- SELECTED EXCERPT:
The Catacombs Catacombs Reference Library
Barry Morse interview

TV ZONE SPECIAL Number 13, ITC Special (June 1994); p5-8 TV Zone

For all his many achievements in an acting career that has lasted for almost sixty years, we have two perhaps unexpected reasons to be grateful to Barry Morse: namely, John Steed and James Kirk.

In the early 1950s Mr & Mrs Barry Morse ran a theatre in Canada, while Barry was also an unofficial agent for the many British actors who arrived on his doorstep hoping to get work in the infant Canadian TV industry.

One of those actors was Patrick Macnee, who during his time in Canada met Sydney and Leonard White, the producers who ten years later cast him in The Avengers. Another promising young actor, a Canadian who first worked professionally for the Morse's theatre company, is still referred to by Barry and his wife as 'young Billy Shatner'.

Early Start

However, we are already getting ahead of ourselves. Barry Morse's TV career actually dates back to the very earliest days of television itself. "I first worked in television, when I was very much a youngster in our trade and in every other sense, in 1936 up at the old Ally Pally for the BBC." says Barry. "The audience would have amounted to no more than the crowd for a third division football match, no more than two or three thousand probably. I don't know if they even measured what the size of the audience was."

Barry was able to work regularly in the infant medium because his more experienced colleagues weren't exactly hammering on the BBC's door. "Actors who were established would not be seen dead in television, partly because it was so badly paid, but also because it was not believed to be a viable medium.

"An old actor who I was working with in a play in London in those days, heard that I was doing something else in the daytime. He asked, 'What is this you're doing during the day, Morse?' 'It's something for the BBC, sir' - you always called old actors sir in those days - 'What, on the wireless?' 'No, not exactly, sir. Although it is for the BBC, it's like the wireless, but with pictures.' 'Oh yes I've heard of that,' he said with great scorn, 'they call it the television don't they? You are a bloody fool wasting your time with that rubbish. Don't you know it's just a fad, like the yo-yo. They'll have forgotten all about it by Christmas.'

"He had good reason for thinking like that, of course. In those days unless you lived relatively near the Alexandra Palace you couldn't receive the picture, and the sets were so incredibly expensive that they were a kind of rich man's toy. In those couple of years I was working in television before it closed down shortly after war broke out, I didn't even know anyone who had a television set."

There is, of course, no surviving record of those early broadcasts apart from a brief listing in yellowing copies of the Radio Times. "Usually we did two live performances of the same play in a week, one on a Thursday or Friday evening and again on the Sunday afternoon. The broadcast would last for as long as the play lasted - anything from an hour and 15 minutes to two hours and 35 minutes.

"It was almost always plays derived from the theatre, because they couldn't afford original writing. They were very limited in terms of sets. The camera was mounted on a kind of trolley supported by bicycle wheels; the sets would be lined up beside one another rather chronologically, like a row of shoeboxes, with the first act at the far left and so on.

"Our faces were literally painted the colour of an orange, except for our eyelids and lips which were navy blue. It was the only way in which any kind of discernible contrast could be achieved."

Moving Abroad

The television service was revived in the late 1940s. As one of the few actors with any experience of television, Barry was very much in demand. Then in 1950 the Morse family visited relatives in Canada. At a time when tourists were allowed to take a maximum of £50 out of Britain, for Barry it had to be a working holiday.

- PROBLEMS AND TASKS:
1) Using the Barry Morse interview, decide whether each statement agrees with it: (a) Morse first worked in television in 1936 for the BBC. (b) Each play was broadcast live only once. (c) The actors' eyelids and lips were painted orange. Answer yes or no for each and quote the words that decide it.
2) Reproduce the passage of the Barry Morse interview from "There is, of" up to and including "and 35 minutes.", word for word.

- DATA EXTRACTS:
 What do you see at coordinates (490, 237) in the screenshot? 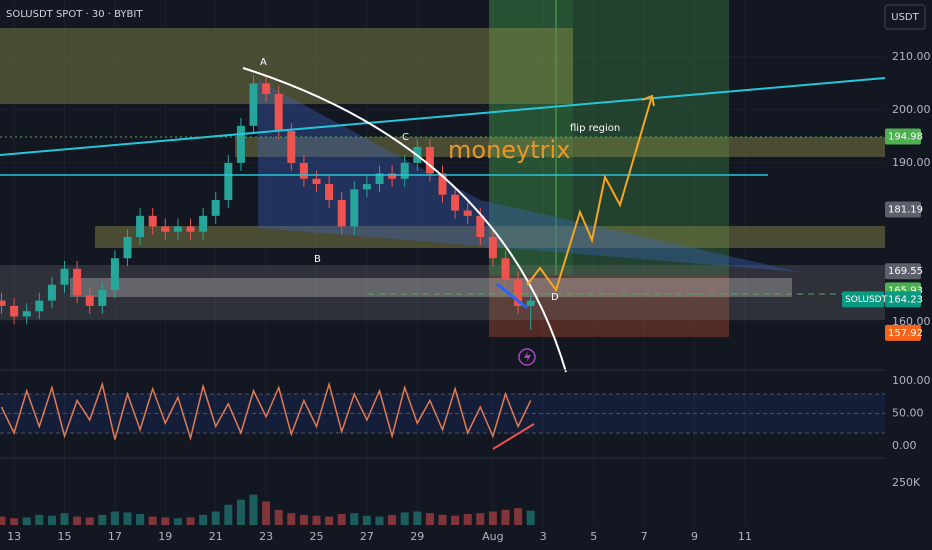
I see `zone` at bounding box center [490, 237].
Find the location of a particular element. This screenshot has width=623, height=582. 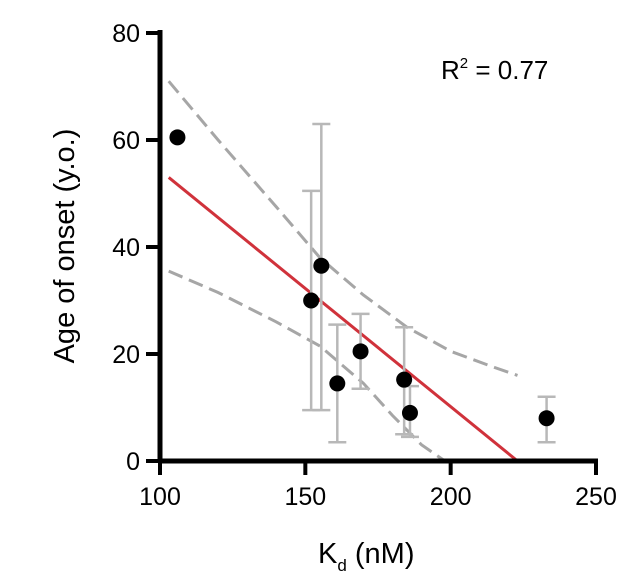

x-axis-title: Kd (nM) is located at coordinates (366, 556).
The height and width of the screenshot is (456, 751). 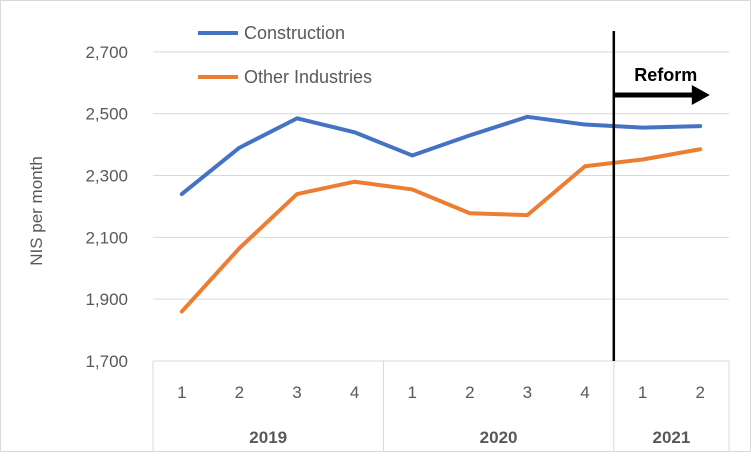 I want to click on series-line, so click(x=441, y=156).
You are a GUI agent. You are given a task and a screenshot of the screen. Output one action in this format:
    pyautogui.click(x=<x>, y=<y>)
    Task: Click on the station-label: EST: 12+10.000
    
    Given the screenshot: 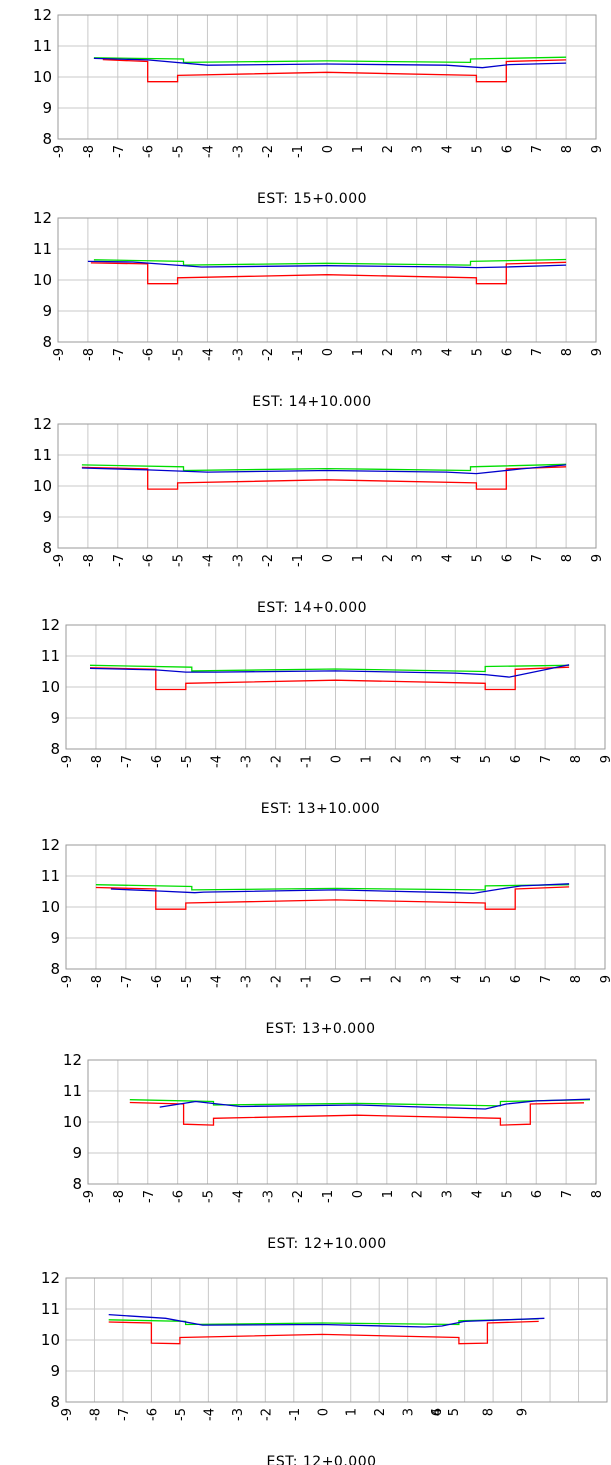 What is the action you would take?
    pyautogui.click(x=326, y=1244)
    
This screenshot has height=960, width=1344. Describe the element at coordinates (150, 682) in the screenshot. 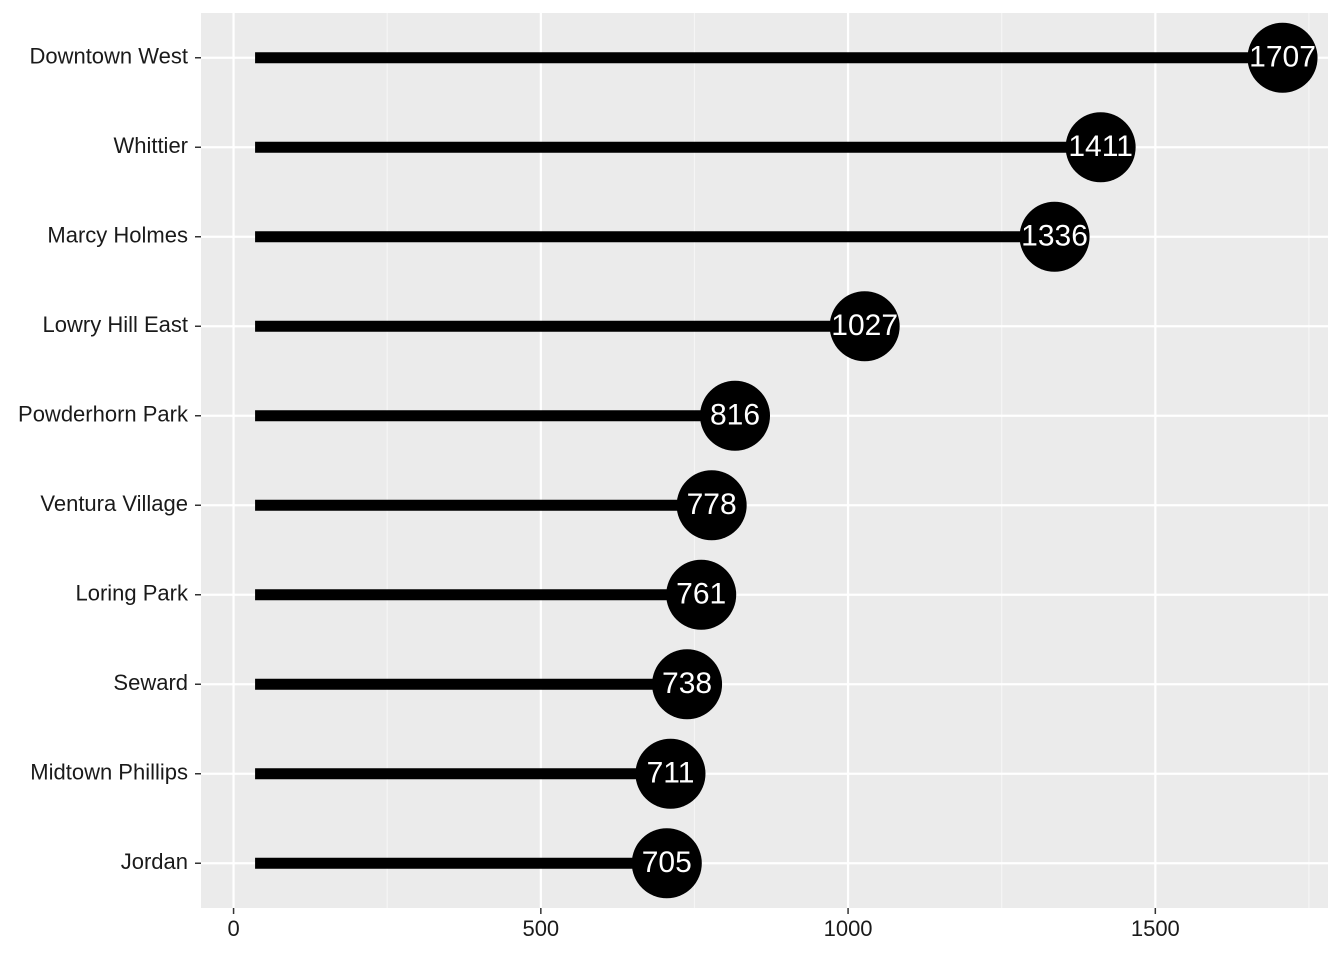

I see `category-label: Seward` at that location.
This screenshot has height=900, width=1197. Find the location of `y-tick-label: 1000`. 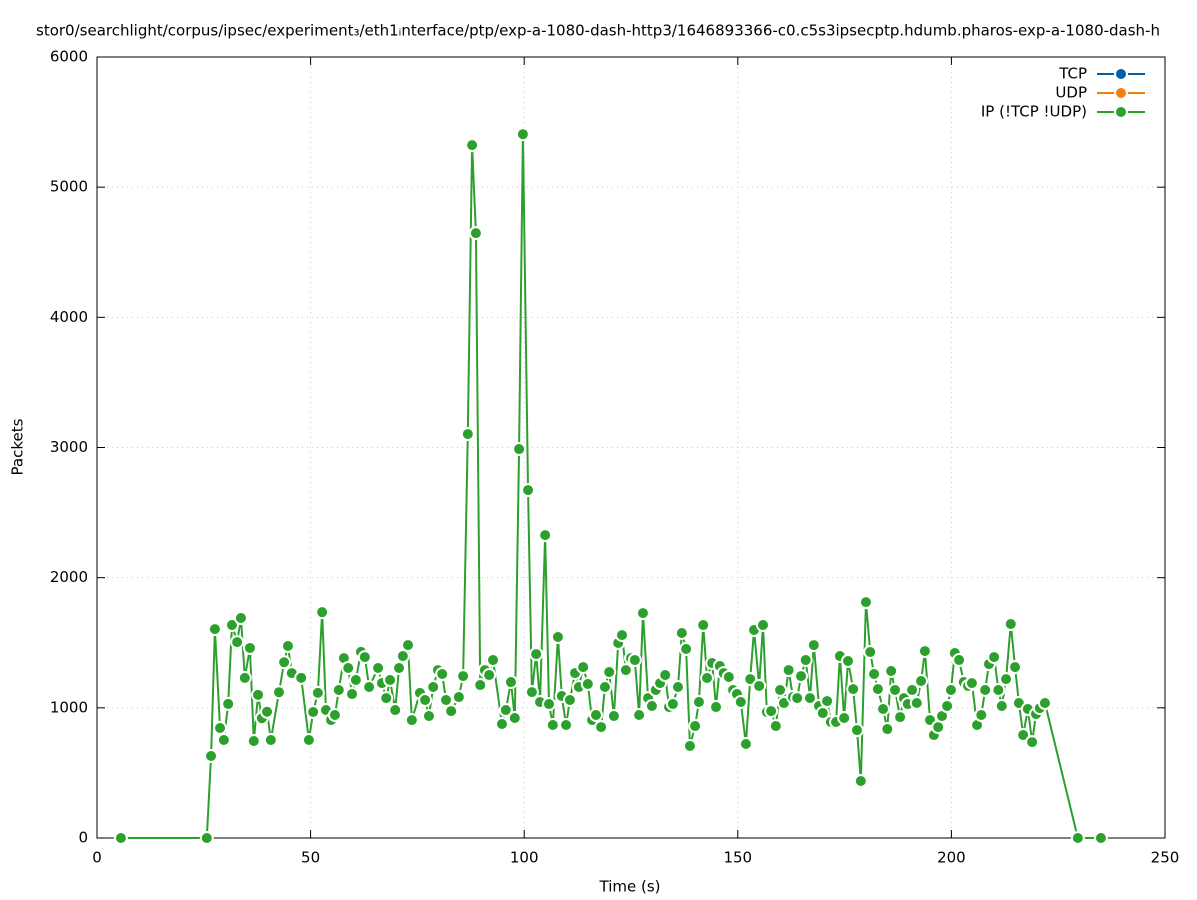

- RESPONSES:
1)
(a) Yes: "I first worked in television, when I was very much a youngster in our trade and in every other sense, in 1936 up at the old Ally Pally for the BBC."
(b) No: "Usually we did two live performances of the same play in a week"
(c) No: "except for our eyelids and lips which were navy blue"

2)
There is, of course, no surviving record of those early broadcasts apart from a brief listing in yellowing copies of the Radio Times. "Usually we did two live performances of the same play in a week, one on a Thursday or Friday evening and again on the Sunday afternoon. The broadcast would last for as long as the play lasted - anything from an hour and 15 minutes to two hours and 35 minutes.